東ヨーロッパのルーマニア当局は29日、東部の集合住宅にロシアのドローンが墜落して2人がけがをしたと発表しました。
ルーマニア当局はウクライナとの国境に近い東部のガラツィで29日午前2時ごろ、10階建て集合住宅にロシアのドローン1機が墜落したと発表しました。
ドローンは屋上に衝突した際に爆発し、住人2人が軽傷を負ったということです。
ルーマニア国防省は、このドローンは墜落の直前、ウクライナ南部から国境を超えてルーマニア領空内を約10分間、飛行したと発表しました。

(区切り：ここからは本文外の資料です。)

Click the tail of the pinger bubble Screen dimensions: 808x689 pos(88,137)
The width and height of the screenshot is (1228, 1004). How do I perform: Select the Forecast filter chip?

ルーマニアのダン大統領は「ロシアによるウクライナ侵攻開始以来、ルーマニア領土に影響を与えた最も深刻な事案だ」と非難しました。
そのうえで、加盟するNATO=北大西洋条約機構に対してドローン対策を徹底するよう要請したほか、ロシアによる国際法違反について国連安保理事会に通知したことを表明しました。
この事案を受け、NATOのルッテ事務総長は「NATOが同盟国の領土の1インチたりとも守る準備ができている」として、「ドローンを含むあらゆる脅威から抑止し、防衛するための準備態勢を強化し続ける」と強調しました。